Kaitlin Rose
I’m the youngest of 4 girls and was thrown into team sports early. My Dad and Uncle coached my first YMCA basketball team. I was only 4 years old.
My Dad LOVED sports and it was how we connected. I remember falling asleep on the couch on Sunday afternoons watching golf together and televised college basketball games being the background noise of my childhood. Steve Wojciechowski, Christian Laettner, Grant Hill, Shane Battier and the list goes on. We fell in love with the Blue Devils together watching games and that was all the recruitment I needed to end up at Duke for lacrosse.
My Dad was my biggest fan. He always believed in me, always thought I was better than I actually was, and always wanted my best. He drove me all over the east coast to compete and he never missed a game.
Really, never.
Until his cancer got in the way my senior year of college. I’m not sure if that was harder for me or harder for him.
Playing for Duke was a dream largely birthed from time with my Dad. I faced injuries all along the way and we lost in the final four two times, but being on that team was an amazing gift. We had highly skilled players, an intense hunger to win and a real love for each other. When you give so much of yourself to something and get so close to achieving your goal, it hurts. It hurts bad.

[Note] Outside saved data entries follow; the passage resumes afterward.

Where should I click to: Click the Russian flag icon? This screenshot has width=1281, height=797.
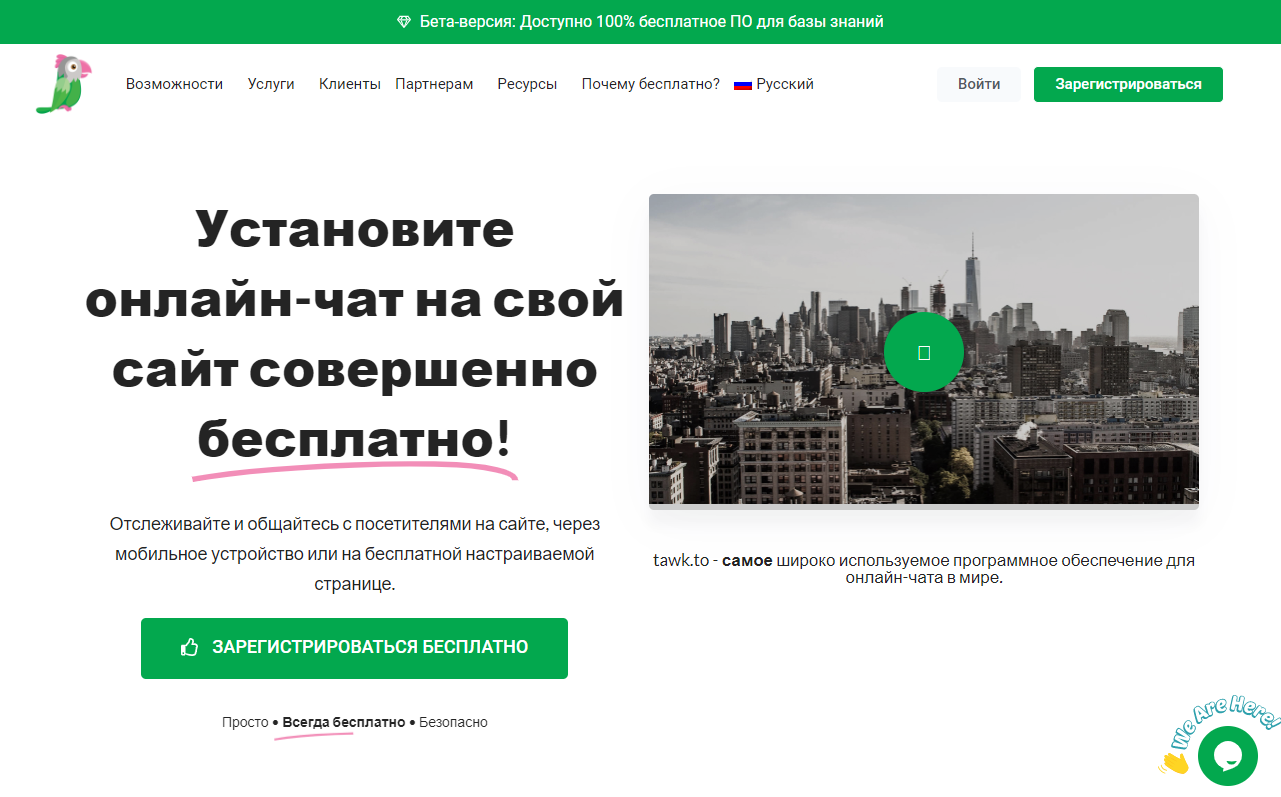click(741, 84)
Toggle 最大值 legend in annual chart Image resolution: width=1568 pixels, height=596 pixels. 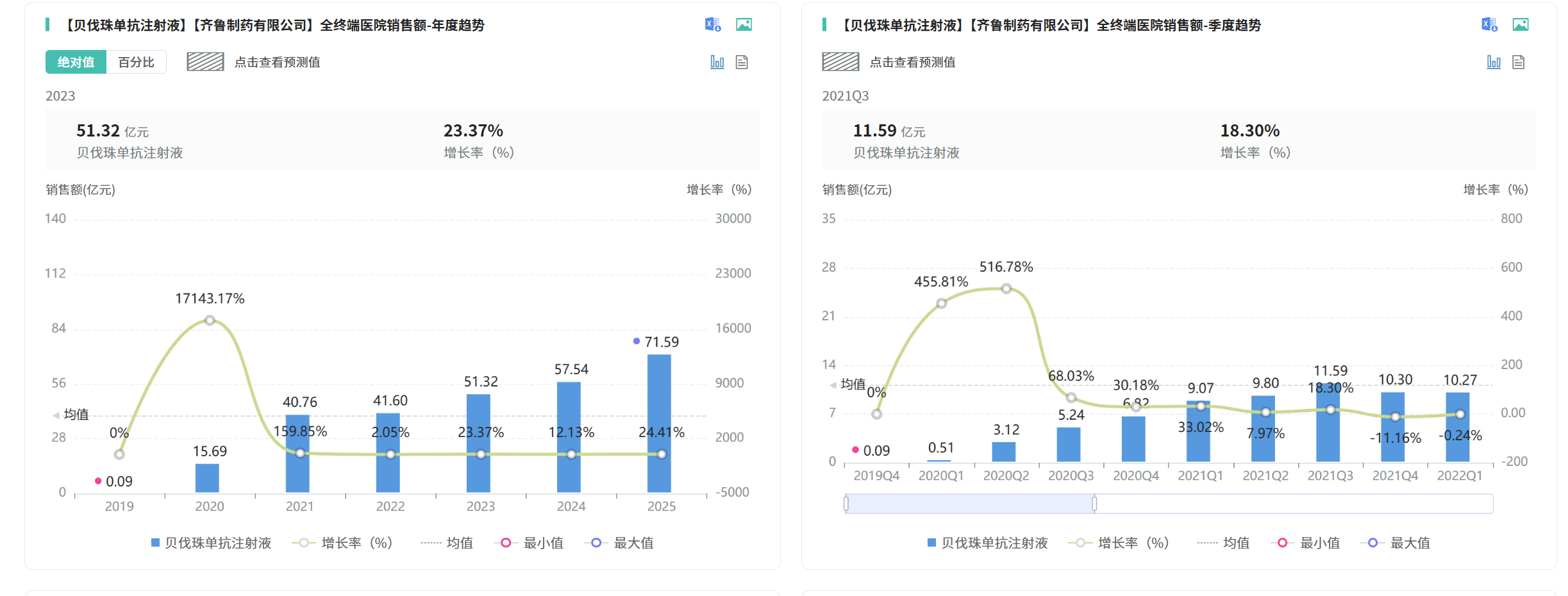(x=619, y=543)
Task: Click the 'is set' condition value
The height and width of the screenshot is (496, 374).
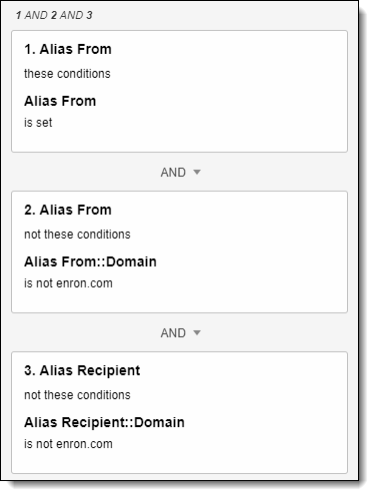Action: 38,123
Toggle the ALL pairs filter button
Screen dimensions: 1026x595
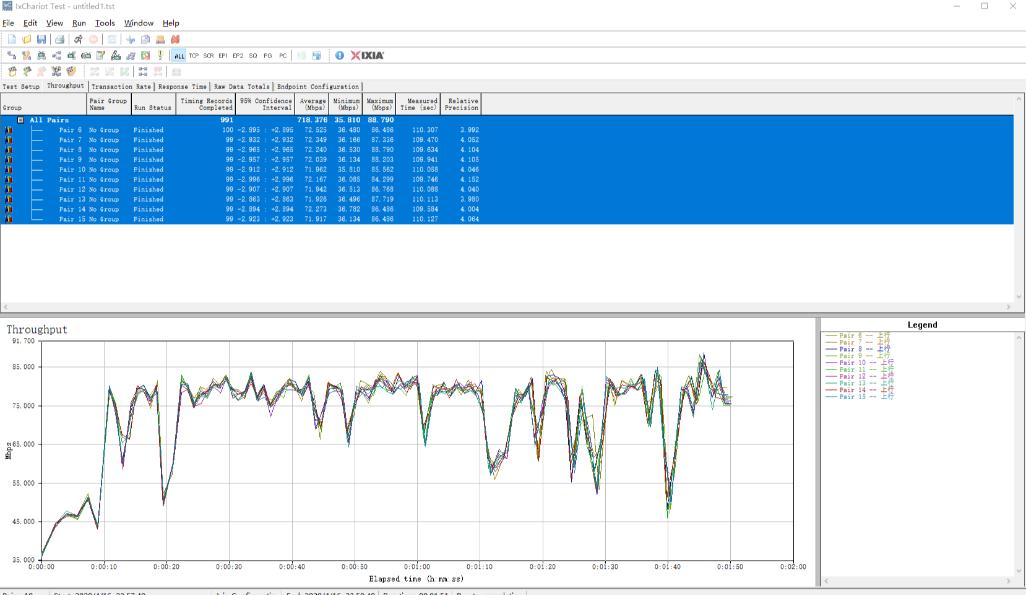[178, 55]
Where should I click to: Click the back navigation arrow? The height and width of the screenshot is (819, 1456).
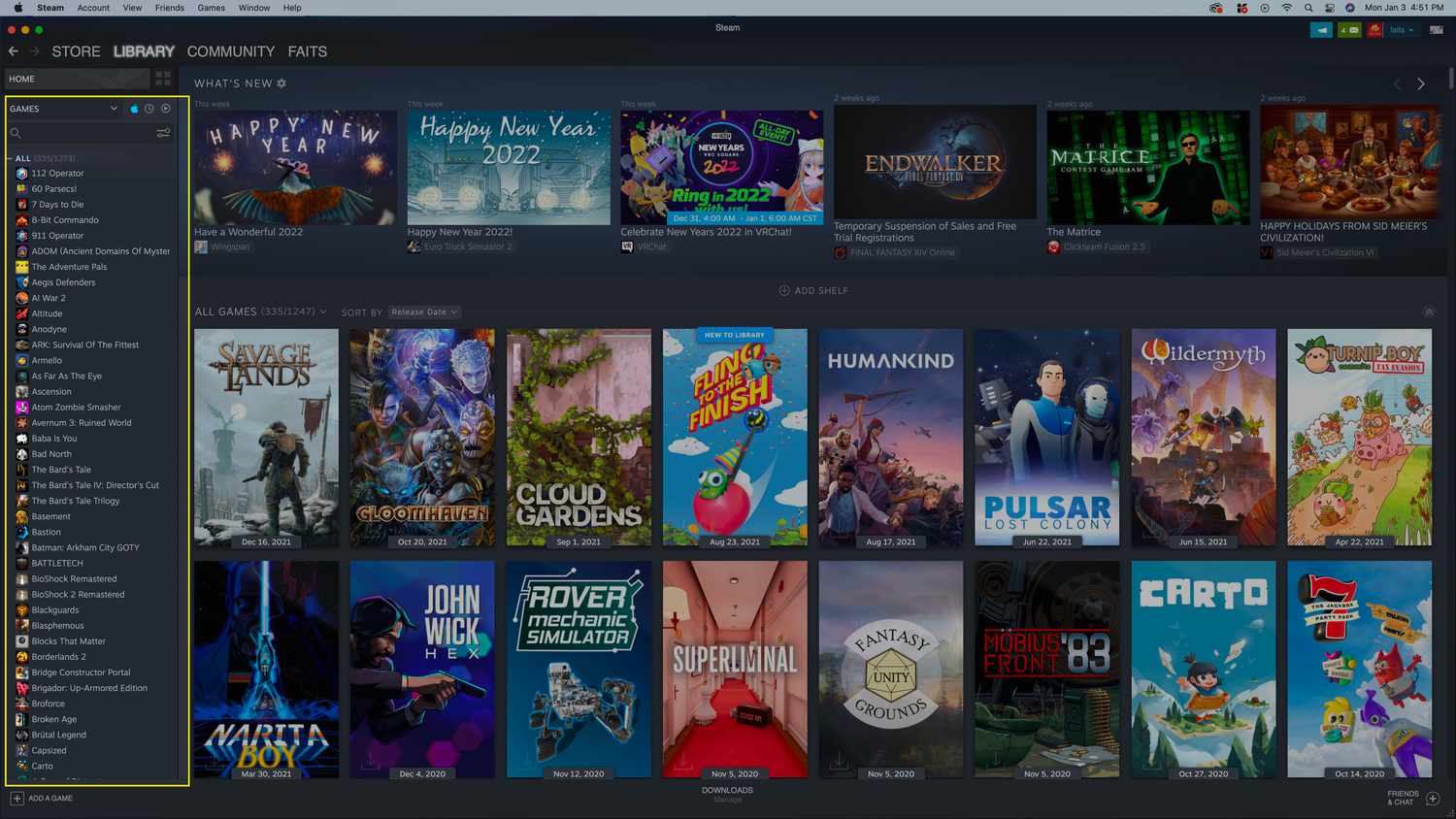(13, 51)
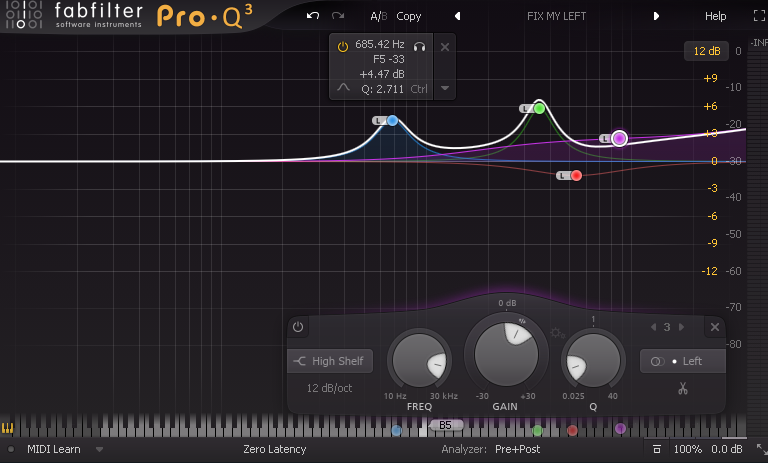
Task: Toggle band bypass power button in bottom panel
Action: [x=298, y=327]
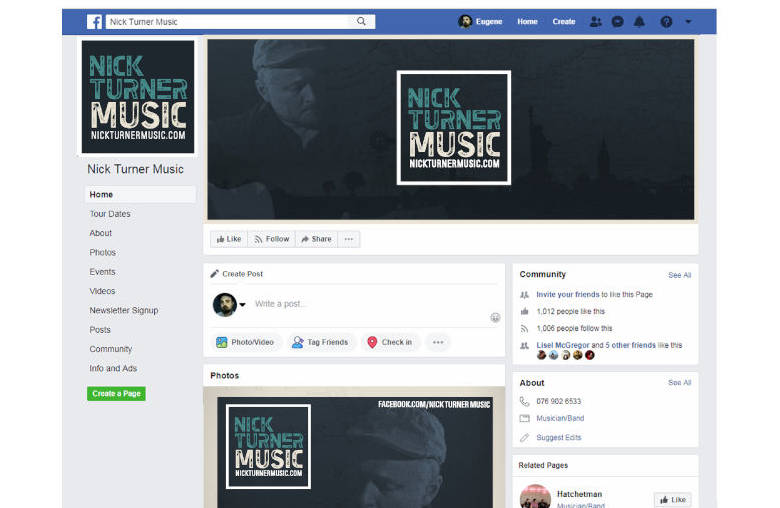Open Tour Dates in left sidebar
Screen dimensions: 780x508
click(110, 214)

I have always loved competing and especially competing on a team. Training together, pushing each other, encouraging one another, drawing on each other’s strengths, cheering, celebrating, winning and losing. I love it all. I love the feeling of fully expending yourself and being exhausted in the end.
I miss lacrosse, I miss being on a team, and I miss my Dad. Of all the things we did together, I think I loved our time in the backyard most. He had his baseball glove and I had my lacrosse stick and we would toss for what seemed like forever.